Bu âyet-i kerimede de alay, kötü lakab takma ve benzeri gibi fısk kabul edilen davranışlar konusunda müminlerin duyarlı olmaları gerektiği vurgulanmaktadır.
Kin, haset ve hakaret de kardeşliği bozan hususlar arasındadır. Kitab-ı Kerim'de kendilerinden övgüyle bahsedilen müminlerin her türlü kinden ve hasetten tümden arındırıldıkları belirtilmektedir:
"Onların göğüslerinde kinden (ne varsa tümünü) sıyırıp çektik, kardeşler olarak tahtlar üzerinde karşı karşıyadırlar." (Hicr, 15/47).
Enes b. Mâlik'in rivâyet ettiği sahih bir hadiste ise Peygamberimiz (s.a.s) şu nasihatlerde bulunmaktadır.
"Birbirinizle kinleşmeyiniz hasetleşmeyiniz birbirinizden yüz çevirmeyiniz. Ey Allah'ın kulları kardeş olunuz..." (Buhârî, Edeb, 57; feraiz 2; Müslim, birr, 23; Tirmizi, birr, 24),
"Bir kişiye, Müslüman kardeşine hakaret etmesi kötülük olarak yeter." (Müslim, I, 32).
Mümin kardeşinin ufak-tefek kusurlarına ve eksikliklerine bakarak ona kin ve adavet besleyen kişi, gerçekte insafsızca ve zalimce davranan kimsedir.
Grupçuluk, inhisar-ı zihniyet, benmerkezcilik vb. gibi kötü hasletler de kardeşliği bozan ve müminleri birbirine düşüren hususlar cümlesindendir.
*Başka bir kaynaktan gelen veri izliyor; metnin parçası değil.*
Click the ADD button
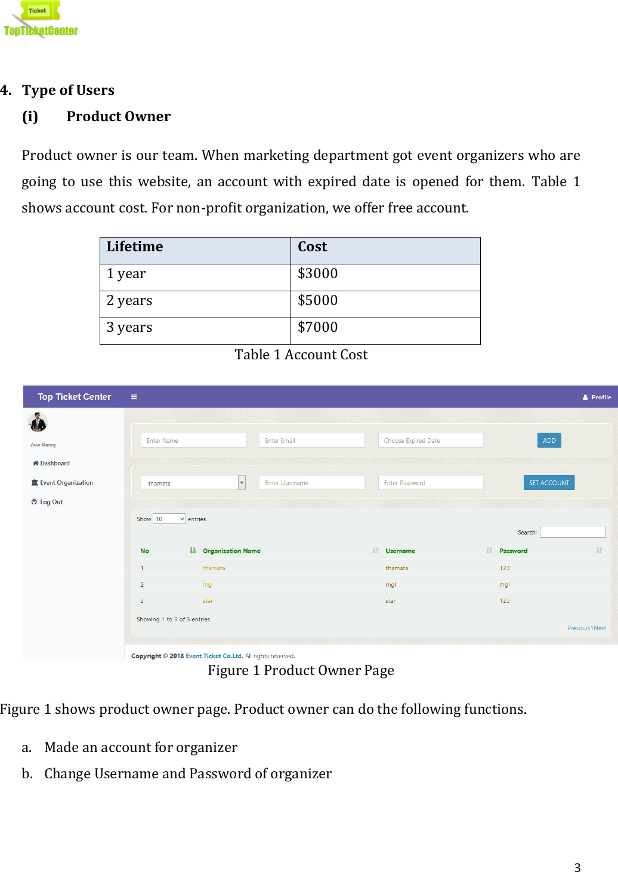The image size is (618, 872). pyautogui.click(x=548, y=440)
Çünkü bu türden iddialar kaçınılmaz olarak beraberinde tefrikayı, çekişmeyi ve çatışmayı getirmektedir. Müminlerin birbirine düşmesi veya düşürülmesi ancak bu yollarla mümkün olabilmektedir. Nitekim bir hadisi şerifte, şeytanın bu yönde daima bir umut beslediğine işaretle şöyle buyurulmaktadır:
"Şeytan, kıbleye dönen müminlerin artık kendisine ibadet etmesinden ümidini kesmiştir; fakat onları birbirine düşürmekte (hâlâ ümitlidir)."(Tirmizi, Birr, 25; Müslim, Münafıkun, 65).
Bütün bu hususlar veya hasletler, tıpkı birer mikrop gibi, sirayet ettiği vücudları hasta düşürmekte ve tahrip etmektedir. Dinde kardeşlik ruhunu yeniden canlandırmak ve müminlere kaybettikleri kuvveti yeniden kazandırmak, ancak bu tür hasletlerin ortadan kaldırılmasıyla mümkün olabilir. Kitab-ı Kerim'in öngördüğü kardeşliğin tesis edilmesi demek, İslam ümmetinin yeniden dirim kazanması demektir.
"Tarihi kinleri, kabilevî ihtirasları, şahsî tamahları, taassub ile kaldırdıkları bayrakları bir kenara itip yok eden, Allah yolunda kardeşlik prensibinden başka hiçbir prensip kalpleri birleştiremez. Ancak bu kardeşlik prensibiyle saflar yüce ve büyük Allah'ın sancağı altında birleşebilir."